Archivio
Sguardo politico e sguardo poetico. I corti di Alice Rohrwacher
C’è un luogo mappato sulle cartine d’Italia, al confine tra il Lazio e l’Umbria, che fa da sfondo alle ultime due opere della regista italiana Alice Rohrwacher: l’altopiano dell’Alfina. Omelia contadina e Quattro strade germogliano sotto uno stesso lembo di cielo, da un pezzo di terra che è naturale solo in apparenza. Per il Pasolini della Medea, film del 1969, sono gli dei a rendere la natura -presenza – e a imbastirla come materia originaria: “Tutto è santo e l’intera Natura appare innaturale ai nostri occhi. Quando tutto ti sembrerà normale della natura, tutto allora sarà finito!”; così canta nel prologo il centauro Chirone al giovane Giasone che pesca con i piedi immersi nell’acqua tiepida e le spalle rivolte alle nuvole che si specchiano nella laguna di Grado.

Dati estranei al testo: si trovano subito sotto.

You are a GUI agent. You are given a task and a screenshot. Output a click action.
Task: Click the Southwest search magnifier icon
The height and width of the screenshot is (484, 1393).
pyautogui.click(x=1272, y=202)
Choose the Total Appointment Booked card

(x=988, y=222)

“Omelia contadina” tra morte e resurrezione di Madre Terra
Omelia contadina con le sue immagini rosse di terra, i volti dei contadini segnati dal tempo e dal sole, ma soprattutto con l’accompagnamento sonoro della marcia funebre eseguita da una banda paesana, ci ha da subito riportato, certo inconsapevolmente, a quella stessa atmosfera tante volte vissuta durante il funerale della saracca: la seriosa commozione di un rito pagano, pronto a rivelarsi improvvisamente con la potenza della sua natura più verace e nascosta, quella di un festoso inno alla vita. In soli dieci minuti Alice Rohrwacher e JR dedicano la loro “azione cinematografica” (perché mai come in questo caso il cinema è politico) a tutti quei valori arcaici che “dovrebbero alimentare la vera ricchezza del mondo” e invece sono stati messi all’angolo dalla ricerca del profitto.